◆ LIST OF TASKS
(a) In the media news roundup, what position is Erik Carlson taking at The New Republic?
(b) Rewrite the stretch of the media news roundup from "Less than a" through "forwarded to Ad Age.", putting "Thursday" in place of "Friday".
(c) Write the next part of the media news roundup, picking up after its last line.

◆ SELECTED TEXT
· · · · · · ·

New York Times‘ First Programmatic Ad Director Says Post Is Eliminated (Ad Age)
Less than a year after hiring Matt Prohaska as its first programmatic advertising director, The New York Times has let go of the ad-tech veteran. “My position here at NYT was eliminated [Tuesday] afternoon and my last day in the office will be this Friday,” Prohaska wrote in an email blast Wednesday afternoon, a copy of which was forwarded to Ad Age.
The New Republic Makes Sales, Marketing Hires (Adweek)
The New Republic is making good on owner Chris Hughes’ promise to add more salespeople with digital experience to the brand. Wednesday, the magazine’s VP of advertising, Jennifer Hicks, announced that TNR had made two new hires to its sales and marketing team. One is Erik Carlson, most recently a sales exec at digital outfit Say Media (and formerly of Ars Technica). Carlson is joining TNR as director of integrated advertising and will be working across print, digital and live events, reporting to Hicks. Also joining the magazine as integrated marketing manager is Diana Ryan, previously senior coordinator of content and programming at the Atlantic’s events platform, AtlanticLive. She will also be overseeing live events at TNR.
A Conversation With Robert De Niro’s Film Archivist And New Dish on Gone With The Wind (FishbowlNY / Lunch)

· · · · · · ·

◆ EXTRACTED RECORDS
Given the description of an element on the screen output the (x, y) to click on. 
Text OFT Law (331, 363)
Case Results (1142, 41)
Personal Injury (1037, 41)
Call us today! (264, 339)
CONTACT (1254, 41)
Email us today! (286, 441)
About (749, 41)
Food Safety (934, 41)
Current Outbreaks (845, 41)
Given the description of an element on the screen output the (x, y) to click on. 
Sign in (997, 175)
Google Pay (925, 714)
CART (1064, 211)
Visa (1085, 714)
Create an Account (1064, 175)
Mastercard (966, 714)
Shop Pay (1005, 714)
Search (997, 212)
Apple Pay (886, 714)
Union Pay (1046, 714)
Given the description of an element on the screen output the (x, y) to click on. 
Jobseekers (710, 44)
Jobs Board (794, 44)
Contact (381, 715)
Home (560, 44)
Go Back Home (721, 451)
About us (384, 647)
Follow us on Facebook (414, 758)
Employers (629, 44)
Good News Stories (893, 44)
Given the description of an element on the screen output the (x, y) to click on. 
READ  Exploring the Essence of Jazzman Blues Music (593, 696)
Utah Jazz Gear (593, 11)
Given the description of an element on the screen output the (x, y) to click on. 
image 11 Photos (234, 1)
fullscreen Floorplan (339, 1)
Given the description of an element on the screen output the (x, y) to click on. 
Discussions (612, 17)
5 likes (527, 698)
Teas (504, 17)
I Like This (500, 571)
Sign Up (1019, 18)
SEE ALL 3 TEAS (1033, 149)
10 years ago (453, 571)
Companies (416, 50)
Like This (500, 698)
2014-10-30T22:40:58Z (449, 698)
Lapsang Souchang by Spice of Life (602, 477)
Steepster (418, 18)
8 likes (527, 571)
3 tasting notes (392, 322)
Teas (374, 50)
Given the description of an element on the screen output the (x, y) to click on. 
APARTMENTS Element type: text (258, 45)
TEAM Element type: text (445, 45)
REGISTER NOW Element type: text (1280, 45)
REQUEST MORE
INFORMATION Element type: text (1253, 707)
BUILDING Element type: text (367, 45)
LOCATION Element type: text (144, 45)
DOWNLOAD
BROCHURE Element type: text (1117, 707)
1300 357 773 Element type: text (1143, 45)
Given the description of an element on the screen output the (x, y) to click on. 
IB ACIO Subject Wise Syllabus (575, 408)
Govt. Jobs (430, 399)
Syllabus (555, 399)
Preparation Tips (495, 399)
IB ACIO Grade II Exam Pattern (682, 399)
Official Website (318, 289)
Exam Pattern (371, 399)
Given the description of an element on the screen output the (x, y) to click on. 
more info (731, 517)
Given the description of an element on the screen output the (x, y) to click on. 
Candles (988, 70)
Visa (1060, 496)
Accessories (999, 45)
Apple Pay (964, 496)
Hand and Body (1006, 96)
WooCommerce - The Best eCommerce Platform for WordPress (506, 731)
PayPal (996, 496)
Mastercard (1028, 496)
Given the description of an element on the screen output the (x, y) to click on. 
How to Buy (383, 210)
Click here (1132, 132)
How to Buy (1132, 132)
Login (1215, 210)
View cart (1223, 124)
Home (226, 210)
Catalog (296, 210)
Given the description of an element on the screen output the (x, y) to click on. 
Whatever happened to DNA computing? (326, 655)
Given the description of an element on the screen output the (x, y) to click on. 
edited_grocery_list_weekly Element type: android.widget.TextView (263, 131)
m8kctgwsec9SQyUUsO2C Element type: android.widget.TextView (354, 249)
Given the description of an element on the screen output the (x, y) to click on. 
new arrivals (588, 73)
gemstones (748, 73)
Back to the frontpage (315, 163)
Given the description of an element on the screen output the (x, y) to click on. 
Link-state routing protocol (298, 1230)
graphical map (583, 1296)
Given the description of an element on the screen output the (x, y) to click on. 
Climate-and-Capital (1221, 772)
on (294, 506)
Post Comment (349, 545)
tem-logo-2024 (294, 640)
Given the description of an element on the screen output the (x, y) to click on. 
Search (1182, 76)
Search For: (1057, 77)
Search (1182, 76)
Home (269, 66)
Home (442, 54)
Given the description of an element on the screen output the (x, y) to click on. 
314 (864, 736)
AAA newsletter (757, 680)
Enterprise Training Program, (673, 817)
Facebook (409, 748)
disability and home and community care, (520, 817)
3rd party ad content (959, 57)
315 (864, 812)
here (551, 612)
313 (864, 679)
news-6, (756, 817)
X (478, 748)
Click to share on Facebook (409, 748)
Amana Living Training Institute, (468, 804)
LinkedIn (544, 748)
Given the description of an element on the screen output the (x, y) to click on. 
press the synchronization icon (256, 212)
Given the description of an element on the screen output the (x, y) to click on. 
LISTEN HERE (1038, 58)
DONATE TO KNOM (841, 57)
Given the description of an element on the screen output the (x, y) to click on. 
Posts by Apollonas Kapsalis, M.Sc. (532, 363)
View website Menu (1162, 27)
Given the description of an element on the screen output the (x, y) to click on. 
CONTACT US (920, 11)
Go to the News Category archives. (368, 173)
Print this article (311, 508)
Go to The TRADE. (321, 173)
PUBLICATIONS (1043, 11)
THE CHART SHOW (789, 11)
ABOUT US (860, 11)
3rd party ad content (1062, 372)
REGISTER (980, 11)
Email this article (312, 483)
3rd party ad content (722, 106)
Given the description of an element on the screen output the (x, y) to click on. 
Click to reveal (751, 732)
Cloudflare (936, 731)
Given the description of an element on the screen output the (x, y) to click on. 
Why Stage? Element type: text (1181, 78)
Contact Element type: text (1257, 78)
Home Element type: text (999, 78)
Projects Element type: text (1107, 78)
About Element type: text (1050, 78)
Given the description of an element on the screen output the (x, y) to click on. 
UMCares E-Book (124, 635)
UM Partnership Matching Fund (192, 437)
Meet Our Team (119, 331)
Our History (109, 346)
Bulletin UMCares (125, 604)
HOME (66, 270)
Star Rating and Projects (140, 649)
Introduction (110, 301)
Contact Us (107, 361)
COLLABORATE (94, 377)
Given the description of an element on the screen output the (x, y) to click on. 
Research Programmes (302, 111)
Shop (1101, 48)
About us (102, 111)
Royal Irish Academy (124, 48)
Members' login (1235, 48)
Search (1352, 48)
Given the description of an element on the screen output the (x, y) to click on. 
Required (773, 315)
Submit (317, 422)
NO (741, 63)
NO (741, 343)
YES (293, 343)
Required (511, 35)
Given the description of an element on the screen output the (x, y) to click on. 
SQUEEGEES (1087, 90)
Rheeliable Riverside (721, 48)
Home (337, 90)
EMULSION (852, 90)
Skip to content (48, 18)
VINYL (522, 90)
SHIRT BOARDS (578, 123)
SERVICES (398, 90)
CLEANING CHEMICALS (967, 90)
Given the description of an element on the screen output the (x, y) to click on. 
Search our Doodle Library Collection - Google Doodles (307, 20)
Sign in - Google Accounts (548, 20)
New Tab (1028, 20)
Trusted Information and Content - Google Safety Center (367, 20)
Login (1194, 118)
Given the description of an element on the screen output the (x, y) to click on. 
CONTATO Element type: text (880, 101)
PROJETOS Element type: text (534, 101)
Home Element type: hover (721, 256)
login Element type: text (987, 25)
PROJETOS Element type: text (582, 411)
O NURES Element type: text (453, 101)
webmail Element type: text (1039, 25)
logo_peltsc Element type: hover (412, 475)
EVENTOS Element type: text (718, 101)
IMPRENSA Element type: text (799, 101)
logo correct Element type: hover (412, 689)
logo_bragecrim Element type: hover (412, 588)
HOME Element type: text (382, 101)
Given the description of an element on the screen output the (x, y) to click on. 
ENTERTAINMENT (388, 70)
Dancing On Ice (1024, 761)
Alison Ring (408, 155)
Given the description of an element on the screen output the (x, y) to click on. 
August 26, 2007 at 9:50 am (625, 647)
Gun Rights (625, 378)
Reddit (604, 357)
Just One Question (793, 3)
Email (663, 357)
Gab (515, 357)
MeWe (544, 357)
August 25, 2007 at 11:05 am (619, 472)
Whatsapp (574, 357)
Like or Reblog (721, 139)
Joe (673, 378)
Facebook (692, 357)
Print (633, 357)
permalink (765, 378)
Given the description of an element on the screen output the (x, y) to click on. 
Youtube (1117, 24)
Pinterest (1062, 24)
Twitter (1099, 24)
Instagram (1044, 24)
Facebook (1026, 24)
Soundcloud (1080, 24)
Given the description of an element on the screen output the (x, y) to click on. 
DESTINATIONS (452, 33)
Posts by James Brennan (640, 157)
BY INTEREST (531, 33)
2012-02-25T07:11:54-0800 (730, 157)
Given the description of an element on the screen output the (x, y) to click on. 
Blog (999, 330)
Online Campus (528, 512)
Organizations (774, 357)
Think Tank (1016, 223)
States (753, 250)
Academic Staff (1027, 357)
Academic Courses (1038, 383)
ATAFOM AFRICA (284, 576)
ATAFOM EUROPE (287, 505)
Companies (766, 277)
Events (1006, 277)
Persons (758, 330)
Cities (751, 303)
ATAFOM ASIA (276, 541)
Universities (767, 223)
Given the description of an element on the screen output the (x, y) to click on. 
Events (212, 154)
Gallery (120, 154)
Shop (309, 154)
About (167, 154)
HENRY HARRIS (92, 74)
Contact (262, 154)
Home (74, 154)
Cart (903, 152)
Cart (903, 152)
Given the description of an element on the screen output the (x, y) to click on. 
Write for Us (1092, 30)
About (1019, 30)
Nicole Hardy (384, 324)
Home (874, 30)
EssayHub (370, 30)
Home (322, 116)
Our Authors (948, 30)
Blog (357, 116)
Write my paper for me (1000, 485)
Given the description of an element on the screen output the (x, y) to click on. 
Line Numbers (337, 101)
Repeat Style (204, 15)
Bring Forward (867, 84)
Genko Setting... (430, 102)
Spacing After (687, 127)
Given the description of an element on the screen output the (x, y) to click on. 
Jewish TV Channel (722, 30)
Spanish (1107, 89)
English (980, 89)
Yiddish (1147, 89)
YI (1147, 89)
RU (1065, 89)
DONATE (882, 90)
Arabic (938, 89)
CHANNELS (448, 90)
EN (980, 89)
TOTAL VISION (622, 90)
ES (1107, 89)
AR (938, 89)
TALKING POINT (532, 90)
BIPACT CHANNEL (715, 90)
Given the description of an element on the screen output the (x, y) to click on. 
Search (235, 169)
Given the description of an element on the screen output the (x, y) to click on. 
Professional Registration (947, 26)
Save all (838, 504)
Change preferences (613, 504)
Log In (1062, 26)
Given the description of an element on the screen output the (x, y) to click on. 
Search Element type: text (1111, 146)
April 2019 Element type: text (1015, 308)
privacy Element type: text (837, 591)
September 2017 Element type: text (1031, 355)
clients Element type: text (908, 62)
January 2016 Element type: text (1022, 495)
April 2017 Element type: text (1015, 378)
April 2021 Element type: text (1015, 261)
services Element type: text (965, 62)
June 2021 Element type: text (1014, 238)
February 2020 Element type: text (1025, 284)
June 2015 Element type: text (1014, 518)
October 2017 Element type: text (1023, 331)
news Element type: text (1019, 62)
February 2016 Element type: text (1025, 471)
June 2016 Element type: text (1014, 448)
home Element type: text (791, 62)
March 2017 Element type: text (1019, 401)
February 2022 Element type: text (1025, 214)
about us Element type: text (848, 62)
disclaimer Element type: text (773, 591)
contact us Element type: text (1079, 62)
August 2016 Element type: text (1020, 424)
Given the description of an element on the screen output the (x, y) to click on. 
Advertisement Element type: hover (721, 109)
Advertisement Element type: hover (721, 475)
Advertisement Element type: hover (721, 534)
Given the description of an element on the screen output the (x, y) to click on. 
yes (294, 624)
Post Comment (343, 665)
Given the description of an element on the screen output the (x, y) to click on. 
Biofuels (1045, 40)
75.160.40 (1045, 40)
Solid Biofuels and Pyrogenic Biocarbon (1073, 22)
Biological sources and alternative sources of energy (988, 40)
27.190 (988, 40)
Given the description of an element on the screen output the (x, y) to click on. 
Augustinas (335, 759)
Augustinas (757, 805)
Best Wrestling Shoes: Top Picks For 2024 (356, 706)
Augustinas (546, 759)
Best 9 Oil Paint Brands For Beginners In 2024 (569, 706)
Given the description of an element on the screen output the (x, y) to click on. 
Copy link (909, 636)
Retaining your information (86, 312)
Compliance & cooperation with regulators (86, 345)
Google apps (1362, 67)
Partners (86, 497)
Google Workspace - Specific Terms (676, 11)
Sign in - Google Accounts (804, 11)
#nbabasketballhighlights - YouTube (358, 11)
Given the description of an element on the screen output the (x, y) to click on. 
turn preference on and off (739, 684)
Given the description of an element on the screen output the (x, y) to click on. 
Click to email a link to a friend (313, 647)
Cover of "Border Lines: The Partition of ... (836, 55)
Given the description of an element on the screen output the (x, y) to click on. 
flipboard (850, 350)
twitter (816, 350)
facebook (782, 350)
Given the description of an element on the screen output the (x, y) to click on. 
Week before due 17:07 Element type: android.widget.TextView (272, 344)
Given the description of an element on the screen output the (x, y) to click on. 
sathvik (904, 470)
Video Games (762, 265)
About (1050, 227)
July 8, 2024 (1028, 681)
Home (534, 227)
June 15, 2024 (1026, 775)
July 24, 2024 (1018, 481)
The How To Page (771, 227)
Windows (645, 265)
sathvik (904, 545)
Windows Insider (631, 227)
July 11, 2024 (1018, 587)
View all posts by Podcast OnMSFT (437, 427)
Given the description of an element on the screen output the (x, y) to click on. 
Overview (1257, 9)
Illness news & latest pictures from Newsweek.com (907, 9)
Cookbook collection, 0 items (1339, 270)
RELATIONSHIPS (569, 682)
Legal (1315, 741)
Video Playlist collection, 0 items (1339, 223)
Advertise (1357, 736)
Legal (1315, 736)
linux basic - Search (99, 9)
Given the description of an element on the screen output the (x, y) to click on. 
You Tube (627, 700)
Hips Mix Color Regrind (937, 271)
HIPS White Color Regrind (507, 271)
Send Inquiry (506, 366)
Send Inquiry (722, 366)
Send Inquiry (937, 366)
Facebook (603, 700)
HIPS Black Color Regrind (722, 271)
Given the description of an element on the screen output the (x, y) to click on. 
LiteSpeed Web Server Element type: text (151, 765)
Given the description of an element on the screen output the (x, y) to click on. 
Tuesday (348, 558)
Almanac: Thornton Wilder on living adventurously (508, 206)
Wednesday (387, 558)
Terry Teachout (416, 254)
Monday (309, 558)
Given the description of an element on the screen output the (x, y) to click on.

· · · · · · ·

◆ RESPONSE LIST
(a) Director of integrated advertising.

(b)
Less than a year after hiring Matt Prohaska as its first programmatic advertising director, The New York Times has let go of the ad-tech veteran. “My position here at NYT was eliminated [Tuesday] afternoon and my last day in the office will be this Thursday,” Prohaska wrote in an email blast Wednesday afternoon, a copy of which was forwarded to Ad Age.

(c)
I was joined Wednesday by my good friend ‘mayor’ Joe Armstrong who I first met (where else?) in Michael’s dining room seven years ago. Joe has introduced me to countless interesting folks over the years including Carl Bernstein, Elton John and the late Elizabeth Edwards. He’s had a long and storied career in journalism, having been at the top of the masthead of Rolling Stone and New York Magazine as publisher and has served as a trusted advisor to ABC News. These days when he’s not holding court at Michael’s or dispensing invaluable advice to his faithful friends in the media biz, he’s a tireless champion of many worthwhile causes and institutions including the Harry Ransom Center at the University of Texas at Austin where he sits of the board of directors.
Copy Editors’ Association Advises Vice to Hire A Copy Editor (Poynter / MediaWire)
“People who don’t think online audiences see value in editing might be surprised,” Fred Vultee writes on the American Copy Editors Society’s website. “Readers are busy, but they aren’t dumb.” Vultee thinks Vice should go ahead and hire the freelance copy editor position it’s advertising, despite advice to the contrary from Abraham Hyatt. Hyatt writes that hiring two copy editors at ReadWrite.com turned out to be a “train wreck”: The copy editors “slowed the publishing process to a screeching near-halt. And, even more importantly: No. One. Cared.”
Are Quizzes The New Lists? What BuzzFeed’s Latest Viral Success Means for Publishing (Nieman Journalism Lab)
Lately, it seems like the hardest content format to avoid on the social Web is the BuzzFeed quiz. What city should I actually live in? Paris. How will I die? Eaten by piranhas. Should I learn to code? IDK, maybe? Which Al Roker am I? I’m Too Old for Drake Al Roker. The quizzes, ranging from the almost serious to the utterly absurd, have been gaining so much traction on the Web that Slate saw fit to publish a quiz of their own titled, “Which BuzzFeed quiz are you?” — which, Ouroboros-like, prompted even more meta-commentary.